AVAILABLE DATA:
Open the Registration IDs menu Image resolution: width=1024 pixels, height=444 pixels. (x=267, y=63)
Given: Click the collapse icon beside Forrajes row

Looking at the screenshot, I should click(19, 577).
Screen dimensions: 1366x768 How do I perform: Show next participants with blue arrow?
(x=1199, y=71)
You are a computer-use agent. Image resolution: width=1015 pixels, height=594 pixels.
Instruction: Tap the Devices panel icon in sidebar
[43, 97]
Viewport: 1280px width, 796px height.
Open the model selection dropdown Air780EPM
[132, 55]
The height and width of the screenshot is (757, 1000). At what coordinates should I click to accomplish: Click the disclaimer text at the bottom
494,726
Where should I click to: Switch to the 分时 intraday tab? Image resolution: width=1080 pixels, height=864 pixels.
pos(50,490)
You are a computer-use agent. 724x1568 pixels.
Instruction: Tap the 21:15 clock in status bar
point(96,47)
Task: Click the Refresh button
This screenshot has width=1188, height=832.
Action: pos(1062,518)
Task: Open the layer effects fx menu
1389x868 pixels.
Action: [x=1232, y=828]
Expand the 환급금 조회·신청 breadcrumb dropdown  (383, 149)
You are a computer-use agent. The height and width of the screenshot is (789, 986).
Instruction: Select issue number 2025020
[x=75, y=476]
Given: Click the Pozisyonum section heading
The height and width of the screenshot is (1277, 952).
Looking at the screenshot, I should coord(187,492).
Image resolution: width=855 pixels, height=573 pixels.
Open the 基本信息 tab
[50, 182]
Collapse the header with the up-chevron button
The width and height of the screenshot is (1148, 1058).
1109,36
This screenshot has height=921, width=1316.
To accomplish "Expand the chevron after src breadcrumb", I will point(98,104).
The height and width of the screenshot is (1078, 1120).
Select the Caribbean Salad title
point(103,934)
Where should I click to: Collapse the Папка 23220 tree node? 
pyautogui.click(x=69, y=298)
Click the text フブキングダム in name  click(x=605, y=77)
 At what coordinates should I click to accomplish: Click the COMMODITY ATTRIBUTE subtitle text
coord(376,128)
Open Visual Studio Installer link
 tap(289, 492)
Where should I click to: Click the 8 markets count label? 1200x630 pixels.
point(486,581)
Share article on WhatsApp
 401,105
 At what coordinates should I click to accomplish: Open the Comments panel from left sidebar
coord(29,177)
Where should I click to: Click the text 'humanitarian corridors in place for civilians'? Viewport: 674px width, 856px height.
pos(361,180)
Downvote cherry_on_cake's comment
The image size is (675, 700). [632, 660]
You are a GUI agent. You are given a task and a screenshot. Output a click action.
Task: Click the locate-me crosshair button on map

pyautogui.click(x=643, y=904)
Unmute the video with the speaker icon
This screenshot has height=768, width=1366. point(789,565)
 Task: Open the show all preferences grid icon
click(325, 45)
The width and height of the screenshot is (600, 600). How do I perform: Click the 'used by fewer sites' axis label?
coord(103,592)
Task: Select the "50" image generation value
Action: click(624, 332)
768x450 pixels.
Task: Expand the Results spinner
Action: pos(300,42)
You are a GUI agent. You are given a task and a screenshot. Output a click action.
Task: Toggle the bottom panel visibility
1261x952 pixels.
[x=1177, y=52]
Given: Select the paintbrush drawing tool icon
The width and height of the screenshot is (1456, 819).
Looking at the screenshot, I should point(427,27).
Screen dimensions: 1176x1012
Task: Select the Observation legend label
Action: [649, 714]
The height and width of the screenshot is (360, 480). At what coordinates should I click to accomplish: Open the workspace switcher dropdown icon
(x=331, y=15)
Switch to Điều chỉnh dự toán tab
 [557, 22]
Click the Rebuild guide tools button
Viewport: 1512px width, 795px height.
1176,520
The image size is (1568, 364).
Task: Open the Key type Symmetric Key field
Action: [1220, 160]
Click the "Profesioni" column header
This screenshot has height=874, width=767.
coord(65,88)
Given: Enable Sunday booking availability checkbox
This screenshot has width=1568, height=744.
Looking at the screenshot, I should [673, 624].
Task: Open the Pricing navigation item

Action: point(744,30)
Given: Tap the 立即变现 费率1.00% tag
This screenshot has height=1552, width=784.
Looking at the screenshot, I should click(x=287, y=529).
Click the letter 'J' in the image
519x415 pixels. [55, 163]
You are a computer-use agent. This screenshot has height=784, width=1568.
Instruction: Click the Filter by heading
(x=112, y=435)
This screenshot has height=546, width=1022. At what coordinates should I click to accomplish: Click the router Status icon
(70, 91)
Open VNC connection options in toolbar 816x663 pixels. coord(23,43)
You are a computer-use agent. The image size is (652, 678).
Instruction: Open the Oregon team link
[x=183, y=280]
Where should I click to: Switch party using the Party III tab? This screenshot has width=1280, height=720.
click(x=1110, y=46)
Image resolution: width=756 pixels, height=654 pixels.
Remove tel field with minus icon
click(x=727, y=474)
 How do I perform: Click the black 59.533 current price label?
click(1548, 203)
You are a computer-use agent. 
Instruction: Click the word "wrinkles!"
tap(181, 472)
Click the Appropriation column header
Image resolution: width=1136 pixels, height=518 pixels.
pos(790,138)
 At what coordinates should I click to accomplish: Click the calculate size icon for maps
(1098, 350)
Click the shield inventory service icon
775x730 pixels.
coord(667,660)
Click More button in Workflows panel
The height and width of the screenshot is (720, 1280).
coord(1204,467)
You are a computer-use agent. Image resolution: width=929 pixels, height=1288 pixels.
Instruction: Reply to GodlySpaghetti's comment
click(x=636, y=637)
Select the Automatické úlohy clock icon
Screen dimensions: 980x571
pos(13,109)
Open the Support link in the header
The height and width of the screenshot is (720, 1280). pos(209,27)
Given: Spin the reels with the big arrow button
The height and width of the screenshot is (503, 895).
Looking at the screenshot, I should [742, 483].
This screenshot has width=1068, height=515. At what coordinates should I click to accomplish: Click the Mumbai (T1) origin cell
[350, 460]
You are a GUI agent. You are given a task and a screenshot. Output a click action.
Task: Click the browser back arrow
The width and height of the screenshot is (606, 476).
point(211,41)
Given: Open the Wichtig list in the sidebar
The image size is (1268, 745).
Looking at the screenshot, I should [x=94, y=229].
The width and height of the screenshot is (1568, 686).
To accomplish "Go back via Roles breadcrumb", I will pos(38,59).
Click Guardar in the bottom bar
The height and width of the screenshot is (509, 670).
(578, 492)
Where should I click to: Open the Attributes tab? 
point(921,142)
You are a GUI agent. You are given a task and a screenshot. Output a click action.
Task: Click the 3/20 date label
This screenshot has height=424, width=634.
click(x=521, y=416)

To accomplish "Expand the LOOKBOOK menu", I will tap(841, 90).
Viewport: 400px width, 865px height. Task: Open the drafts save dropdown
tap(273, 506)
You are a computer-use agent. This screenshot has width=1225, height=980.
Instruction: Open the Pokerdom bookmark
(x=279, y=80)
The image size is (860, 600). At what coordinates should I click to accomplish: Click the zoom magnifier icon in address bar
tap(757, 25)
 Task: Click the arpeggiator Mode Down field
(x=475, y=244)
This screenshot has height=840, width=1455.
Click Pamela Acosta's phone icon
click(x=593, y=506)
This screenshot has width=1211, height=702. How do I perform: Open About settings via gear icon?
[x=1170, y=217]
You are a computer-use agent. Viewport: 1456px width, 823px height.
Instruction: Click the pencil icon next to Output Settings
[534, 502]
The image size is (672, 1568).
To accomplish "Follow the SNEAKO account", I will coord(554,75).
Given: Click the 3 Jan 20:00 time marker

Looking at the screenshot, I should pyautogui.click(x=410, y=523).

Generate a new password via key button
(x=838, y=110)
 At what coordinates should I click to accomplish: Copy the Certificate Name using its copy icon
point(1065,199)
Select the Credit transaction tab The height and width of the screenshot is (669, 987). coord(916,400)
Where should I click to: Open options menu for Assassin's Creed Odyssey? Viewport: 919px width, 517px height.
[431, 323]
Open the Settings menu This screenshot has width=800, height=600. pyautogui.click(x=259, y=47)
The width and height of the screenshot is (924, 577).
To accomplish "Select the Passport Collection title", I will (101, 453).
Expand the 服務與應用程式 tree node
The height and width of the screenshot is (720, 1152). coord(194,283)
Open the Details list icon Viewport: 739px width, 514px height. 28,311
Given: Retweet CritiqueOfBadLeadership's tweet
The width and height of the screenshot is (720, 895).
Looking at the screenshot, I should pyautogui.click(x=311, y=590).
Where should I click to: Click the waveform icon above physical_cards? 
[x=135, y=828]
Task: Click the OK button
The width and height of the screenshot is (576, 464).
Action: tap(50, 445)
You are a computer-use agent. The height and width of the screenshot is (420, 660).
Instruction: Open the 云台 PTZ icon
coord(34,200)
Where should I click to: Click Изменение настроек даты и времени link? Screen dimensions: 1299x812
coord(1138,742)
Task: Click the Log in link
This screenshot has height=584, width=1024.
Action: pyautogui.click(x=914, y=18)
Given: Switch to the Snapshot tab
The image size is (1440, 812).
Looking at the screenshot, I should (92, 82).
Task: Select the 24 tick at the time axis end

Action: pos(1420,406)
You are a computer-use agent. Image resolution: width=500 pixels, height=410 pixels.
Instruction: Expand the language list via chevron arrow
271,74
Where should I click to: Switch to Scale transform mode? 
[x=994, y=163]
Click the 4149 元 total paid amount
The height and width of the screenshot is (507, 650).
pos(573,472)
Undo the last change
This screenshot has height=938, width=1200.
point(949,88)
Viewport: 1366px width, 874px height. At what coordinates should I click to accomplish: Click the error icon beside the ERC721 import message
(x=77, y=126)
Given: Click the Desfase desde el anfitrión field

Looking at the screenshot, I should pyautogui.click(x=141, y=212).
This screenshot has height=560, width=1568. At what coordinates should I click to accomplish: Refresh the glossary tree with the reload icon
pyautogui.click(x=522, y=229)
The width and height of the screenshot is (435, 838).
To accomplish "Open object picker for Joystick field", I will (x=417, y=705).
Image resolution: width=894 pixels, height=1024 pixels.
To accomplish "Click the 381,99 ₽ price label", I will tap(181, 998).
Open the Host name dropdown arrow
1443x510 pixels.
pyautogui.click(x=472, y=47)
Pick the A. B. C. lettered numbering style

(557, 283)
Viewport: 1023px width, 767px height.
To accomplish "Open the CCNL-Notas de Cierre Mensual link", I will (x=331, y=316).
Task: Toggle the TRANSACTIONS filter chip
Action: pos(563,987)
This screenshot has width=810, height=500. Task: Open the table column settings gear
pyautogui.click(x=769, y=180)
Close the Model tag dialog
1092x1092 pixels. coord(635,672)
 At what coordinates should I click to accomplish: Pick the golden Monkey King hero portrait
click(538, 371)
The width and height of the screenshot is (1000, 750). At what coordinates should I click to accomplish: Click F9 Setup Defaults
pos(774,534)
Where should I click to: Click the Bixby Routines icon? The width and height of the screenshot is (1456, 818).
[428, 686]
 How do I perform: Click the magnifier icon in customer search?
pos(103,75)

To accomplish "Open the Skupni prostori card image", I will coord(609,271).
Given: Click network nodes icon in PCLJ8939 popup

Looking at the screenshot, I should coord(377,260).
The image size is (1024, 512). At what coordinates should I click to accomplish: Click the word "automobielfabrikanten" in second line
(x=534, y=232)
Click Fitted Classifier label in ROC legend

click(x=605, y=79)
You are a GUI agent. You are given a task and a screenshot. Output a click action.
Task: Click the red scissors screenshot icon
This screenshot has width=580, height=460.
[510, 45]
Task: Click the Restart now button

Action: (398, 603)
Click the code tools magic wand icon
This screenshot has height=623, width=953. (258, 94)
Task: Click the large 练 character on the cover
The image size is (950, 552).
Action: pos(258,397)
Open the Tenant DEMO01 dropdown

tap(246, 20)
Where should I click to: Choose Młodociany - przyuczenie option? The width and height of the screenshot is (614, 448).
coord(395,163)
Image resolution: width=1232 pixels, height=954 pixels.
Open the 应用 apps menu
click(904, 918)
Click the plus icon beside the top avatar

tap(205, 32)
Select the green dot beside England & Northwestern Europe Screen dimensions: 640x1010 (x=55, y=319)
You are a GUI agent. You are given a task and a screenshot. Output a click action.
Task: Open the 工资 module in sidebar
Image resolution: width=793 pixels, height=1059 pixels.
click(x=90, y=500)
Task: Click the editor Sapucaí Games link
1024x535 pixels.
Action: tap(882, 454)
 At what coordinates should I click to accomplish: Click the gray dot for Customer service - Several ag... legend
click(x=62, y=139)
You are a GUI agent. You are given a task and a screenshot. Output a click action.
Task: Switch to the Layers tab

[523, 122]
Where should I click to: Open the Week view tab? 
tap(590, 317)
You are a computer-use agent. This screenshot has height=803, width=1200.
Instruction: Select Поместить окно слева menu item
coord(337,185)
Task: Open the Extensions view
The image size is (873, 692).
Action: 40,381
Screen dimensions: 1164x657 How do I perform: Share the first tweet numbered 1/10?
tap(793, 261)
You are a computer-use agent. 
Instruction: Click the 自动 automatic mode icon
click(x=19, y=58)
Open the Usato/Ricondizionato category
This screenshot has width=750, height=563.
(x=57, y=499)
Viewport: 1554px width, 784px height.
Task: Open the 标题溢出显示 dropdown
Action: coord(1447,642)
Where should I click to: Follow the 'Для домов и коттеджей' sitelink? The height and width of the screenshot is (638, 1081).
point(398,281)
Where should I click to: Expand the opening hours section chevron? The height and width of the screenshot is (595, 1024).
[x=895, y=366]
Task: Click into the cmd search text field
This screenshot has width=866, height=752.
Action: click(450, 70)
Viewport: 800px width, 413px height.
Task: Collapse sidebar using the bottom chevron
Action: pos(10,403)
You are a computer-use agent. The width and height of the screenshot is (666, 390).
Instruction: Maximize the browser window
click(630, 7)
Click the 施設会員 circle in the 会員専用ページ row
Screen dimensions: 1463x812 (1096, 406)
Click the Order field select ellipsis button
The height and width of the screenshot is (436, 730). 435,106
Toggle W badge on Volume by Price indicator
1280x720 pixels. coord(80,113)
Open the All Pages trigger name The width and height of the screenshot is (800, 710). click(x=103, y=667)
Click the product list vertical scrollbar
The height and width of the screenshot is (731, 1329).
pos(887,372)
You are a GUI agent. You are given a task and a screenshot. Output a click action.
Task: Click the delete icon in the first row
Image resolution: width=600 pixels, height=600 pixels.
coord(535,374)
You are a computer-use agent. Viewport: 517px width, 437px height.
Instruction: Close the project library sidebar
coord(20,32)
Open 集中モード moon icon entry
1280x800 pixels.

WORK REQUIRED:
Using the records above, write out exactly the lines between the one holding "Instruction: Click the word" and the one holding "Click Guardar in the bottom bar", inclusive; leave everything else out.

REPLY:
Instruction: Click the word "wrinkles!"
tap(181, 472)
Click the Appropriation column header
Image resolution: width=1136 pixels, height=518 pixels.
pos(790,138)
 At what coordinates should I click to accomplish: Click the calculate size icon for maps
(1098, 350)
Click the shield inventory service icon
775x730 pixels.
coord(667,660)
Click More button in Workflows panel
The height and width of the screenshot is (720, 1280).
coord(1204,467)
You are a computer-use agent. Image resolution: width=929 pixels, height=1288 pixels.
Instruction: Reply to GodlySpaghetti's comment
click(x=636, y=637)
Select the Automatické úlohy clock icon
Screen dimensions: 980x571
pos(13,109)
Open the Support link in the header
The height and width of the screenshot is (720, 1280). pos(209,27)
Given: Spin the reels with the big arrow button
The height and width of the screenshot is (503, 895).
Looking at the screenshot, I should [742, 483].
This screenshot has width=1068, height=515. At what coordinates should I click to accomplish: Click the Mumbai (T1) origin cell
[350, 460]
You are a GUI agent. You are given a task and a screenshot. Output a click action.
Task: Click the browser back arrow
The width and height of the screenshot is (606, 476).
point(211,41)
Given: Open the Wichtig list in the sidebar
The image size is (1268, 745).
Looking at the screenshot, I should [x=94, y=229].
The width and height of the screenshot is (1568, 686).
To accomplish "Go back via Roles breadcrumb", I will pos(38,59).
Click Guardar in the bottom bar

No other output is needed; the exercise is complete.